One quality he explained that is of interest to me is “the number of independent data sources, each with the potential to interact”. Why is it of interest to me? I think Clinical Data, in the larger context of Research & Development, Commercialization and Post Marketing Surveillance definitely fits this definition. As explained in one of my previous posts title “Can Clinical Data Integration on the Cloud be a reality?“, I explain the diversity of clinical data in the R&D context. Now imagine including the other data sources like longitudinal data (EMR/EHR, Claims etc.), Social Media, Pharmacovigilance so on and so forth, the complexity increases exponentially. Initiatives like Observational Medical Outcomes Partnership (OMOP) have already proven that there is value in looking into data other than the data that is collected through the controlled clinical trial process. Same thing applies to some of the initiatives going on with various sponsors and other organizations in terms of making meaningful use of data from social media and other sources. You might be interested in my other post titled “Social Media, Literature Search, Sponsor Websites – A Safety Source Data Integration Approach” to learn more about such approaches that are being actively pursued by some sponsors.

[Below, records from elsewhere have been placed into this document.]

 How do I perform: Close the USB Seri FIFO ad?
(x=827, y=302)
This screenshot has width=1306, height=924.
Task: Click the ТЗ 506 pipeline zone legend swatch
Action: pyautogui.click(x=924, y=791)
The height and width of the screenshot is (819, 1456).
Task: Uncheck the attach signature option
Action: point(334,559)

All in all, I think that the complexities involved in making sense of disparate data sets from multiple sources and analyzing them to make meaningful analysis and ensure the risks of medicinal products outweigh the benefits will definitely qualify Clinical Data as “Big Data”. Having said that, do I think that organizations would be after this any time soon? My answer would be NO. Why? The industry is still in the process of warming up to the idea. Also, Life Sciences organizations being very conservative, specially when dealing with Clinical Data which is considered Intellectual Property as well as all the compliance and regulatory requirements that goes with the domain, it is going to be a long time before it is adopted. This article titled “How to Be Ready for Big Data” by Mr. Thor Olavsrud on CIO.com website outlines the current readiness and roadmap for adoption by the industry in general.

The next couple of years will see evolution of tools and technology surrounding ”Big Data” and definitely help organizations evolve their strategies which in turn will result in the uptick in adoption.

As always your feedback and comments are welcome.